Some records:
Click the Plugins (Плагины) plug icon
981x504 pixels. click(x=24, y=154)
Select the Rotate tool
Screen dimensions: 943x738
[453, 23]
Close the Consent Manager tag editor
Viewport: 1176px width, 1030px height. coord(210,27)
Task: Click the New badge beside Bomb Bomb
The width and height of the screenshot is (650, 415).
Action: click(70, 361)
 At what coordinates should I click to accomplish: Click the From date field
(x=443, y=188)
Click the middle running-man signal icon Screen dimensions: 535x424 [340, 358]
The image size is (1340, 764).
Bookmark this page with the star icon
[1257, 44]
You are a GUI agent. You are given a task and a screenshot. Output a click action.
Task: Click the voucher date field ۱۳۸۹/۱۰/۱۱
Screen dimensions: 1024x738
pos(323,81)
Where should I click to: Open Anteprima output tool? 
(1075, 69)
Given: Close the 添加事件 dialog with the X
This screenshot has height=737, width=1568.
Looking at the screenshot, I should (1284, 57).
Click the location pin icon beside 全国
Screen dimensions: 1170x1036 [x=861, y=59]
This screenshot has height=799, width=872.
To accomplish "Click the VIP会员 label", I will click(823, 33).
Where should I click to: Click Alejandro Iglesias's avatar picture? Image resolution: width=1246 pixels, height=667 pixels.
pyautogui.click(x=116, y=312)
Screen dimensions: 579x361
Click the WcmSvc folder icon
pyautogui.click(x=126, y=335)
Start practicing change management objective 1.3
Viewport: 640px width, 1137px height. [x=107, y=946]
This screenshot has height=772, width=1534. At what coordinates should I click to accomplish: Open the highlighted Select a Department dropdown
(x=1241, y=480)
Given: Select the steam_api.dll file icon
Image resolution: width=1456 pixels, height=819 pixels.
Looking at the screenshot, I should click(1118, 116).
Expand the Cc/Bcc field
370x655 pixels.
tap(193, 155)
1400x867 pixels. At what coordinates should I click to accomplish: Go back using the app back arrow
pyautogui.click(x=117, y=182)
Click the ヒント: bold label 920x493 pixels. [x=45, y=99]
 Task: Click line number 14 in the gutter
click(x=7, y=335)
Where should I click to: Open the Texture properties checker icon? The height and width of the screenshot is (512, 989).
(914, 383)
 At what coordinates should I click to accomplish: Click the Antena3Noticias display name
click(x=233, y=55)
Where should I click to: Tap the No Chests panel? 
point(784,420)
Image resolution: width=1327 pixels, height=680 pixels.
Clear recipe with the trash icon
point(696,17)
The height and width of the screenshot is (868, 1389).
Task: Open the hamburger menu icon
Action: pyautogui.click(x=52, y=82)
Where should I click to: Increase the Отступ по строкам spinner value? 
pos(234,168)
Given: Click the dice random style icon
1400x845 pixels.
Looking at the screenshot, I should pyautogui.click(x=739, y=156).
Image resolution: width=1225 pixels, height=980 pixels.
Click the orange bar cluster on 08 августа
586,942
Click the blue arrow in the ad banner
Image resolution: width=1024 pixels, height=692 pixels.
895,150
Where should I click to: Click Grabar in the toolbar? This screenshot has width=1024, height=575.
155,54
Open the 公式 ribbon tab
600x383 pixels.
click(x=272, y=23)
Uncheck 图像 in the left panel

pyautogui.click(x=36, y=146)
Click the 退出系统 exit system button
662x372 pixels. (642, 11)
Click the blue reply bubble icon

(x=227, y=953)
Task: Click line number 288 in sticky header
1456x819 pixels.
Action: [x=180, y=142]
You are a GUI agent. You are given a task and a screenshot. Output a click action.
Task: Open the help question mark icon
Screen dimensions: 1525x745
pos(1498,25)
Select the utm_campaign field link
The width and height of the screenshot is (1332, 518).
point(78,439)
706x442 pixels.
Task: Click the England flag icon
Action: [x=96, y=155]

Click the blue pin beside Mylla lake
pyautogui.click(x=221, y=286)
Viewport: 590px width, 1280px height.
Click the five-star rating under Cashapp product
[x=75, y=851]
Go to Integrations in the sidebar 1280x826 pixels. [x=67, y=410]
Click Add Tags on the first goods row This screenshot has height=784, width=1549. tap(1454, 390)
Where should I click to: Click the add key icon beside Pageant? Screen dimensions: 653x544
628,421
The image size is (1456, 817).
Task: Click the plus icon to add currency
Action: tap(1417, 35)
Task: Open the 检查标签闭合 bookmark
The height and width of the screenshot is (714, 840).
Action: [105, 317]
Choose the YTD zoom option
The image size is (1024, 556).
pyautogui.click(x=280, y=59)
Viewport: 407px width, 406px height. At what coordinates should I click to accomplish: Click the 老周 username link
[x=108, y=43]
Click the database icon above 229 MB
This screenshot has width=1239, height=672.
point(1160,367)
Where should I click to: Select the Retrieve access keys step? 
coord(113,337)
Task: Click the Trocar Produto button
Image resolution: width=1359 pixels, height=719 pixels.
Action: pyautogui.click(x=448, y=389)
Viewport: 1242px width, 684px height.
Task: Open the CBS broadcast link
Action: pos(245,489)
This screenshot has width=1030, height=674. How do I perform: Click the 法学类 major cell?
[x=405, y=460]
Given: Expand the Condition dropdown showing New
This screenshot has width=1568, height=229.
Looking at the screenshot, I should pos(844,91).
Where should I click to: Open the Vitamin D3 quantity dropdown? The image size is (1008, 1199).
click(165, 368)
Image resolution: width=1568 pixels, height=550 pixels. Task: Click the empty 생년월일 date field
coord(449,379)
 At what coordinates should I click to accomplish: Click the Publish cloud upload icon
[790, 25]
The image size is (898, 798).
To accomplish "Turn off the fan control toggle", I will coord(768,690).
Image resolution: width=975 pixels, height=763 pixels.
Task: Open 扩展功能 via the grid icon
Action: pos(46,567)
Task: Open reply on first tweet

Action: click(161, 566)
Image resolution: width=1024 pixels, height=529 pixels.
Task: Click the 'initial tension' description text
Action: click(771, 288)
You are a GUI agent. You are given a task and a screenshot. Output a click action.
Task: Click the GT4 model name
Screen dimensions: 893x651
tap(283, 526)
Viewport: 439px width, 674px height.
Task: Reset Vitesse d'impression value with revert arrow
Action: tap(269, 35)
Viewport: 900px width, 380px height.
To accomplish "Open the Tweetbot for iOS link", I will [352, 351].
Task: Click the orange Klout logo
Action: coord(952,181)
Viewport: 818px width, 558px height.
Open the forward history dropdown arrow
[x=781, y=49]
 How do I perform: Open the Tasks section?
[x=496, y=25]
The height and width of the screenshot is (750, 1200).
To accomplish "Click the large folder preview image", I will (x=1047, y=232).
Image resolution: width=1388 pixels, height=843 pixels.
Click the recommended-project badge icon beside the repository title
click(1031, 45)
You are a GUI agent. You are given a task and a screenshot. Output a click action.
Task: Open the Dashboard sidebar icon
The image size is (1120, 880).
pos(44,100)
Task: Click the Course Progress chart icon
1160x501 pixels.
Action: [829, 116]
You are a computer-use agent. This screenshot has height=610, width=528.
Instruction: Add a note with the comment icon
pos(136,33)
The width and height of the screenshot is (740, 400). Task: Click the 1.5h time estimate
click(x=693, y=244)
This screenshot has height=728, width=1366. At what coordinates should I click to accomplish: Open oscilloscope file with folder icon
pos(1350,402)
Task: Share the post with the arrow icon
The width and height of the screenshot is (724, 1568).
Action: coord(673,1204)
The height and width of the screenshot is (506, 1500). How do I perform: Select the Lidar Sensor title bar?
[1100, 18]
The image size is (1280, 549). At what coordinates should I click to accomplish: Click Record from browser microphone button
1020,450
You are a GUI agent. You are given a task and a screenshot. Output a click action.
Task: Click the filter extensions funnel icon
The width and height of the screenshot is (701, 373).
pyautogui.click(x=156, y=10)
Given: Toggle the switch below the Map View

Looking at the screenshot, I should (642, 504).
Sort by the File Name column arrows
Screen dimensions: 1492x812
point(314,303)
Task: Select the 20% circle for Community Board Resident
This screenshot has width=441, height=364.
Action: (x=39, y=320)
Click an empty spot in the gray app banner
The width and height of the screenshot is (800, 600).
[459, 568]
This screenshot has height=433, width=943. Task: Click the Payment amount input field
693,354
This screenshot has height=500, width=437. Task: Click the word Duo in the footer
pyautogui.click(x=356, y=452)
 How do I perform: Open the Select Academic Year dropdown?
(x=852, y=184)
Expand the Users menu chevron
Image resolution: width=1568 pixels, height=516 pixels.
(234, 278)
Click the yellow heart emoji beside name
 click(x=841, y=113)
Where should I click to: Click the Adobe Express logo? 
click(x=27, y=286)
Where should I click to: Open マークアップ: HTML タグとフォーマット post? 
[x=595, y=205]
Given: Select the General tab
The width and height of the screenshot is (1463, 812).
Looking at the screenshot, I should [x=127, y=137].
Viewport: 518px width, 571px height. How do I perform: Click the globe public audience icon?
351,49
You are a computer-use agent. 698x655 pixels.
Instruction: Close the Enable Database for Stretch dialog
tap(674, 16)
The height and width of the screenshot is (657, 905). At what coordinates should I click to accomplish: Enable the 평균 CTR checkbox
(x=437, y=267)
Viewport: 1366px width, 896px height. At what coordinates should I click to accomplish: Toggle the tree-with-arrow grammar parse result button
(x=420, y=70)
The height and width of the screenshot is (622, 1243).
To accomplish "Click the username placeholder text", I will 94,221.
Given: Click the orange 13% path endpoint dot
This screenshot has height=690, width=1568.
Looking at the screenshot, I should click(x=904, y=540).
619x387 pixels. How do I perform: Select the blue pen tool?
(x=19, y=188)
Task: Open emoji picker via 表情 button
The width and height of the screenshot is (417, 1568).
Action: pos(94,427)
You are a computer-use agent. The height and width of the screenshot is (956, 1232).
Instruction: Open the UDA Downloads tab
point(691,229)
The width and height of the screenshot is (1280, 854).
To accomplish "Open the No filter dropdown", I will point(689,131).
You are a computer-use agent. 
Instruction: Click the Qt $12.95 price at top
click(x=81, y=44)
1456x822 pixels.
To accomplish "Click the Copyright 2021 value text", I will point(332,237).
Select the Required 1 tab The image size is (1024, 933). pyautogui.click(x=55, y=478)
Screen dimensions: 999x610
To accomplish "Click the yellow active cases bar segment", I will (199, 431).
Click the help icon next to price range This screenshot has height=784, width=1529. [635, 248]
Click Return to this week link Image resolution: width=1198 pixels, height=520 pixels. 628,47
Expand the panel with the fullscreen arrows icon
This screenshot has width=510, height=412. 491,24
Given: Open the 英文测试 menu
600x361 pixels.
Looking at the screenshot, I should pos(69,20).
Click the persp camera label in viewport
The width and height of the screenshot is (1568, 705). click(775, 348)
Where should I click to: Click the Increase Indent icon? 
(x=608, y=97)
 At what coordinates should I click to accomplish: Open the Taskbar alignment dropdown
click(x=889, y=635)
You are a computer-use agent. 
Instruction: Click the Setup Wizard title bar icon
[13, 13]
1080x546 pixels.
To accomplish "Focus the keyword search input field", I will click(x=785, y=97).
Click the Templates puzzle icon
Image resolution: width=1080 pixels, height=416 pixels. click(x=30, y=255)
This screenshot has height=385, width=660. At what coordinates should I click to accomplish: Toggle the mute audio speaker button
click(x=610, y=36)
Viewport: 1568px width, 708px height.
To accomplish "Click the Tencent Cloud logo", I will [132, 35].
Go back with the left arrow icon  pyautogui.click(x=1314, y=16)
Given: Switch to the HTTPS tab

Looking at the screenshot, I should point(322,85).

> [EXERCISE] Rewrite the lines from the line with "Sort by the File Name column arrows" to the line with "click(x=27, y=286)", swapping "screenshot" for "image" and leaving everything else as it is.

> [RESPONSE TO THIS TASK]
Sort by the File Name column arrows
Screen dimensions: 1492x812
point(314,303)
Task: Select the 20% circle for Community Board Resident
This image has width=441, height=364.
Action: (x=39, y=320)
Click an empty spot in the gray app banner
The width and height of the image is (800, 600).
[459, 568]
This image has height=433, width=943. Task: Click the Payment amount input field
693,354
This image has height=500, width=437. Task: Click the word Duo in the footer
pyautogui.click(x=356, y=452)
 How do I perform: Open the Select Academic Year dropdown?
(x=852, y=184)
Expand the Users menu chevron
Image resolution: width=1568 pixels, height=516 pixels.
(234, 278)
Click the yellow heart emoji beside name
 click(x=841, y=113)
Where should I click to: Click the Adobe Express logo? 
click(x=27, y=286)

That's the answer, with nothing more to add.